Taking a Break at Cosmic Noon: Continuum-selected Low-mass Galaxies Require Long Burst Cycles

TL;DR

This study uses JWST spectra to show that low-mass galaxies at cosmic noon experience long burst cycles of star formation, with significant fluctuations over 100 million years, challenging simple classifications based on current star formation rates.

Contribution

It provides the first observational evidence that low-mass galaxies at cosmic noon undergo long-timescale burst cycles, highlighting the importance of galaxy-scale gas dynamics in star formation variability.

Findings

Star formation in low-mass galaxies is dominated by long burst cycles (>100 Myr).

Galaxies frequently move above and below the star-forming main sequence.

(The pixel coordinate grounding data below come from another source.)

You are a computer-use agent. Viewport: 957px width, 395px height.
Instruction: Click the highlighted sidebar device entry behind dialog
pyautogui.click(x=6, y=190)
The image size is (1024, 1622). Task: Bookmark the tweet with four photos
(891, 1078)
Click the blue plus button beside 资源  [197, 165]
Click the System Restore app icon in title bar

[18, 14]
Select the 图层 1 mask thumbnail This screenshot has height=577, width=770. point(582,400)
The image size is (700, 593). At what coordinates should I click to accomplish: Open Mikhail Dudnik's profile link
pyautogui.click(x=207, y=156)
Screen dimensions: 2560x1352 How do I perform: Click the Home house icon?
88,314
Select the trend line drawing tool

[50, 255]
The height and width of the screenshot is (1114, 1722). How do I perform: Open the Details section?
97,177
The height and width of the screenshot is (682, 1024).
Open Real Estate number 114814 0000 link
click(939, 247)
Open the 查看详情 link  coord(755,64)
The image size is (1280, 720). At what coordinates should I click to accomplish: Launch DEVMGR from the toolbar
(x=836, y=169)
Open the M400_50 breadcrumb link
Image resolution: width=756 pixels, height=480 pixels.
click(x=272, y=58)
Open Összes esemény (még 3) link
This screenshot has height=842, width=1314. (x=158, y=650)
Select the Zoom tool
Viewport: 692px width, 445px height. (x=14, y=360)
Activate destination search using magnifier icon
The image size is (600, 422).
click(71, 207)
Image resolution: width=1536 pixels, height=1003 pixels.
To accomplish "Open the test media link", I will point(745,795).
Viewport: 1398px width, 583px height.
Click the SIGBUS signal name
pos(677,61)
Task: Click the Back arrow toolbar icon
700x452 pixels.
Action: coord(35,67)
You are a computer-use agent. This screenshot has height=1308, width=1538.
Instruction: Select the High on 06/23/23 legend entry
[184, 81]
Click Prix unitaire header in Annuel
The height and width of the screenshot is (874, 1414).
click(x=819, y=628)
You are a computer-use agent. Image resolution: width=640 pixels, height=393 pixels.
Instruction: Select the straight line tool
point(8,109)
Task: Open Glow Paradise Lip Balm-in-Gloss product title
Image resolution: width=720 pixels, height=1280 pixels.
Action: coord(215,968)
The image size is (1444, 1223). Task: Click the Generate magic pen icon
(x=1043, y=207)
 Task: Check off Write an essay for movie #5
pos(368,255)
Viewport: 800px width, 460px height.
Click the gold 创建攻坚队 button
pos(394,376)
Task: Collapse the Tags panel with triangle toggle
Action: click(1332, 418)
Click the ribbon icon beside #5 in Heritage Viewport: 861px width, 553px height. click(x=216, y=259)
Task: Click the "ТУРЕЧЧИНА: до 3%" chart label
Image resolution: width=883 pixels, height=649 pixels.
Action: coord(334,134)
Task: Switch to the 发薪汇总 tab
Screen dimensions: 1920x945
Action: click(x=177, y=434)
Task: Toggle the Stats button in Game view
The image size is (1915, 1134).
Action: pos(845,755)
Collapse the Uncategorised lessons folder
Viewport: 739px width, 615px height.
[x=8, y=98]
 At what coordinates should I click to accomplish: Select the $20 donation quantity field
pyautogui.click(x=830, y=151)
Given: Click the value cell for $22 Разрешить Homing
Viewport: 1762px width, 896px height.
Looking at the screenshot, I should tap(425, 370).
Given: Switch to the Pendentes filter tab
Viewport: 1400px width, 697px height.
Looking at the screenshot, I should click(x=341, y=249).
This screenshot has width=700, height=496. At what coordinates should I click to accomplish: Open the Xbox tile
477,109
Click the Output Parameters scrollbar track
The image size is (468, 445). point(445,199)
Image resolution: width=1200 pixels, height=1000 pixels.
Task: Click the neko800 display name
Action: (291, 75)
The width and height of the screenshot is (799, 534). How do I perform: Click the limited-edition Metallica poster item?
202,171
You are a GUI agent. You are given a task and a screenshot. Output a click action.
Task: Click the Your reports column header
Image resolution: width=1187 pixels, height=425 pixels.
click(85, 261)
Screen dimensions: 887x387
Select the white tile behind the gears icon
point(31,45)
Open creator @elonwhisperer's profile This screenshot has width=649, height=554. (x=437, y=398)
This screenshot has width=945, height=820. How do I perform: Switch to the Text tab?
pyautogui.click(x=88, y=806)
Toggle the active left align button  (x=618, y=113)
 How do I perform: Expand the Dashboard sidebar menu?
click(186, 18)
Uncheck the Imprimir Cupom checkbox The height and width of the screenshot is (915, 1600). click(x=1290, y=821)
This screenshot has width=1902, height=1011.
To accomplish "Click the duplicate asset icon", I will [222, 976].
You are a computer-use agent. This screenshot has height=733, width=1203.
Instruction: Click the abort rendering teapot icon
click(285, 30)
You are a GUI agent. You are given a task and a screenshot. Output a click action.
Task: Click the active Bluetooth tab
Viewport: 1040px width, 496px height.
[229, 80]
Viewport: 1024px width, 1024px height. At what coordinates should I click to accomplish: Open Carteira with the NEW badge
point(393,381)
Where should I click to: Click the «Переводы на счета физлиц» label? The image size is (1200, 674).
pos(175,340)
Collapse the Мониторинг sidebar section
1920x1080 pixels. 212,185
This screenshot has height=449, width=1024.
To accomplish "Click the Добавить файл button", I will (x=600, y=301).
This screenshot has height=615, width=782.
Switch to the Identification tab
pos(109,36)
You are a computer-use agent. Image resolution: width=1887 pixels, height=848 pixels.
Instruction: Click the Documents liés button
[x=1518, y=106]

Long-timescale fluctuations are key regulators of star formation variability.

Abstract

While bursty star formation in low-mass galaxies has been observed in local populations and reproduced in simulations, the dormant phase of the burst cycle has not been well studied beyond the local Universe due to observational limitations. We present a unique sample of 43 JWST PRISM spectra of low-mass galaxies ($M_\star < 10^{9.5}\,M_\odot$) at cosmic noon ($1<z<3$), uniformly selected on F200W magnitude and precise photometric redshifts enabled by 20-band JWST photometry from the UNCOVER and MegaScience surveys. The spectra reveal numerous strong Balmer breaks, which are negatively correlated with the galaxies' H$\alpha$ equivalent width. By comparing these observations to synthetic samples of spectra generated using a simple parametrization of bursty star formation histories, we show that star formation in low-mass galaxies at cosmic noon is likely dominated by burst cycles with long timescales ($\gtrsim 100$ Myr) and large deviations below the star-forming main sequence ($\gtrsim 0.8$ dex). Our results suggest that galaxies in this population--at least those within our detection limits--should not be classified solely by their current star formation rates, but instead viewed as a unified population undergoing dynamic movement above and below the star-forming main sequence. The derived constraints demonstrate that long-timescale fluctuations are important for this class of galaxies, indicating that galaxy-scale gas cycles--rather than molecular-cloud-scale stochasticity--are the primary regulators of star formation variability in low-mass galaxies at cosmic noon.